Paul-Henri Leobon

Building a Serverless Ad Tracker: Scaling to Millions of Events and Back

Nov 22, 2025 (22h ago)65 views

The advertising industry is much wider than search and social ads. One small niche of it is performance email marketing. ThePerformer is a company working in this field. As their CTO, I had to architect a complete ad tracking and attribution platform capable of handling a few million events per day while staying cost-effective during quiet periods.

TLDR: AWS serverless services scale very well, GoLang is fast, rails can run inside lambda.

First, a little bit about the business

In email marketing, there are 3 parties involved:

Thanks to our tracking, whenever someone clicks on an ad, we record it, bill the advertiser, pay the publisher and redirect the customer to the advertiser's website.

Requirements

ThePerformer is a small startup with a limited budget and a very unpredictable load. You'll never get a warning before a big sale that can 10x traffic overnight, your infrastructure has to always be ready, most importantly, it has to remain cost efficient when there are no campaigns.

Our customers come to us to drive more sales; speed is all the rage in B2C. If our services are slow or unreliable, that's lost revenue for both the advertiser and publisher, and lost reputation for the agency.

This led to some hard requirements:

The tracker

The tracker is the heart of our company. I wanted it to be lightweight and to solve only one problem: tracking.

It had to behave like a function: f(RawEvent) -> TrackedEvent

A raw event can be a click, impression or conversion. They have to be linked to a campaign. Campaigns are configured on our console (details below) and dispatched to the tracker in the form of an event through AWS EventBridge. The tracker then stores the campaign information in MySQL with a Redis cache in front.

The RawEvent comes from API Gateway. Whenever a user interacts with one of our ads, he is redirected to the tracker, which in turn processes the event. The user also receives a proper response (either a redirect or a pixel). TrackedEvents are pushed to the tracking event stream (AWS Kinesis).

+-----------------------------+
|        ENTRY POINTS         |
|                             |
|   +---------------------+   |   Clicks / Impressions /
|   |     API Gateway     +---+-------- Conversions --------.

> _Input data_
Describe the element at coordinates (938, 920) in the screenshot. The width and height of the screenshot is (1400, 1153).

...

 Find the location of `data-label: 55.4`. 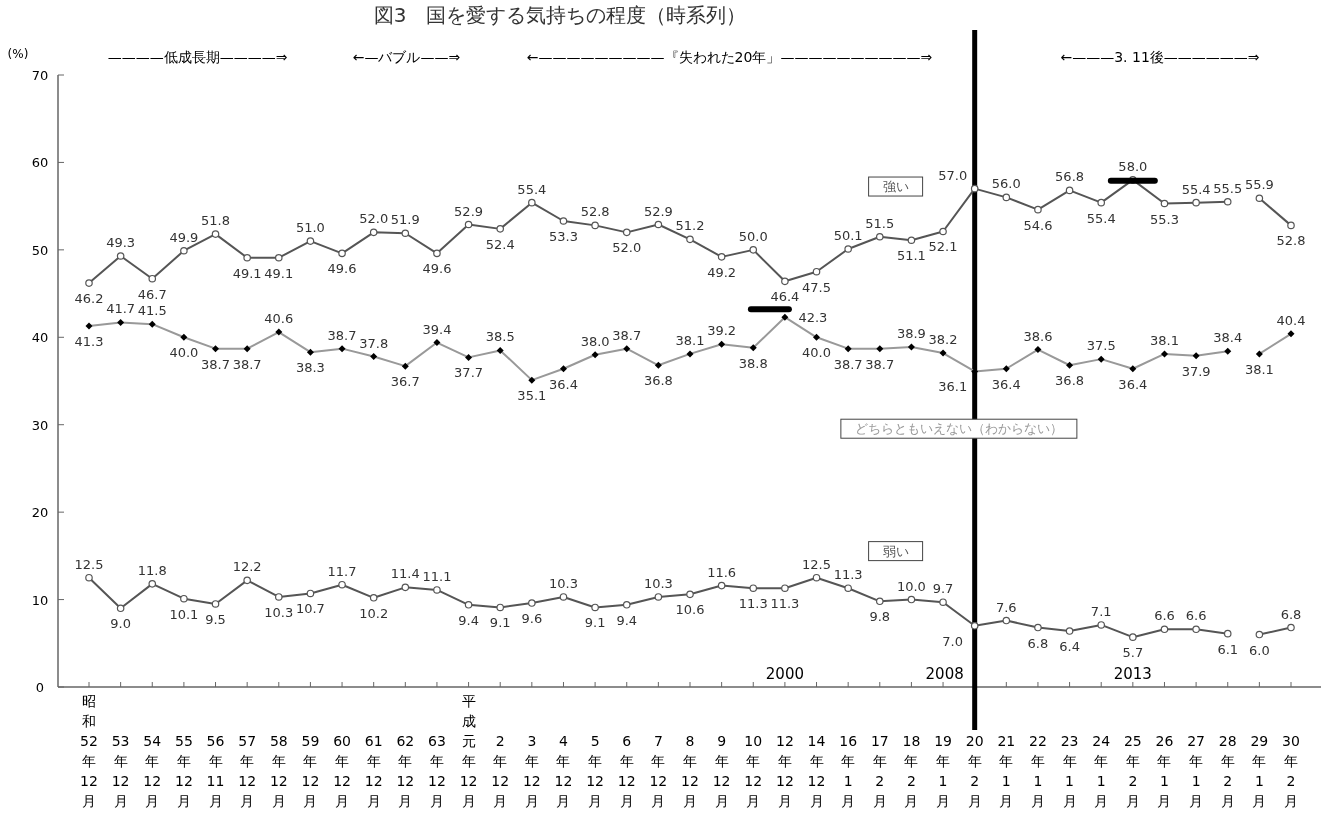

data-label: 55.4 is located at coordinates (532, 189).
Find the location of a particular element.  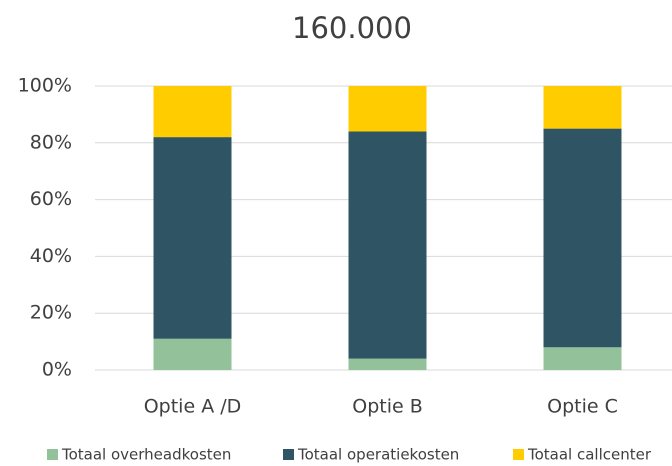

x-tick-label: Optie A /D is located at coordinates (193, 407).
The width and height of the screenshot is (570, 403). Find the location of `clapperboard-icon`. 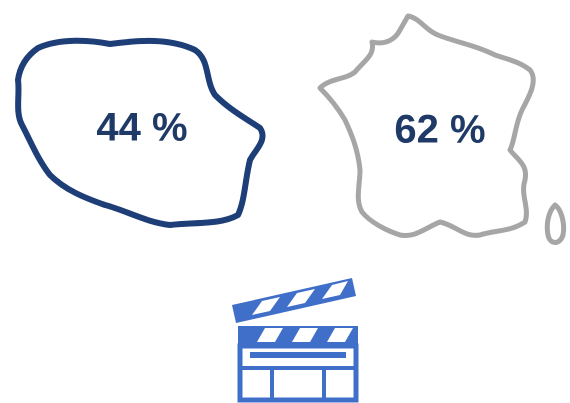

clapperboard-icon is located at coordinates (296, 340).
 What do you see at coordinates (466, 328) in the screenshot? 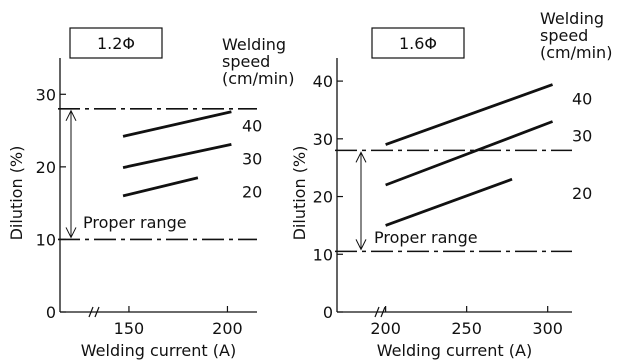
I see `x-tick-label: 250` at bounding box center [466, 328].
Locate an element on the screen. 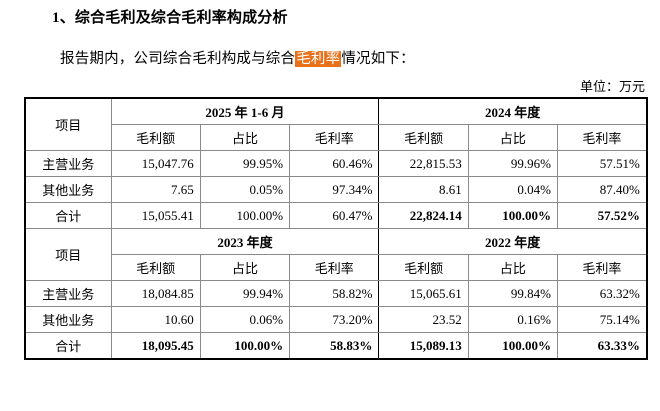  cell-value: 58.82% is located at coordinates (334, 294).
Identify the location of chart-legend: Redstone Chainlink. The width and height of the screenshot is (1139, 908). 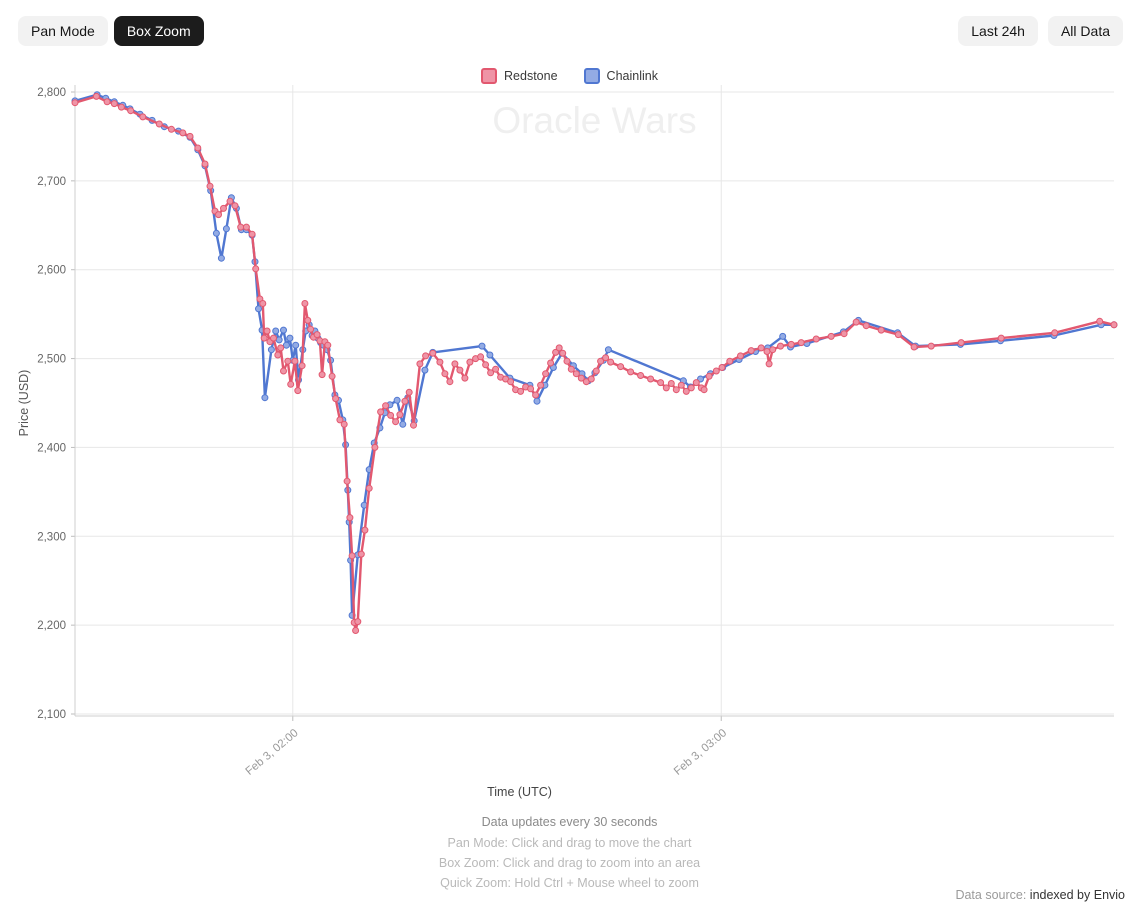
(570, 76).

> _What needs to be done_
Reproduce the serverless ad tracker post from the words "Thanks to our" through the words "the advertiser's website.".

> _Exercise result_
Thanks to our tracking, whenever someone clicks on an ad, we record it, bill the advertiser, pay the publisher and redirect the customer to the advertiser's website.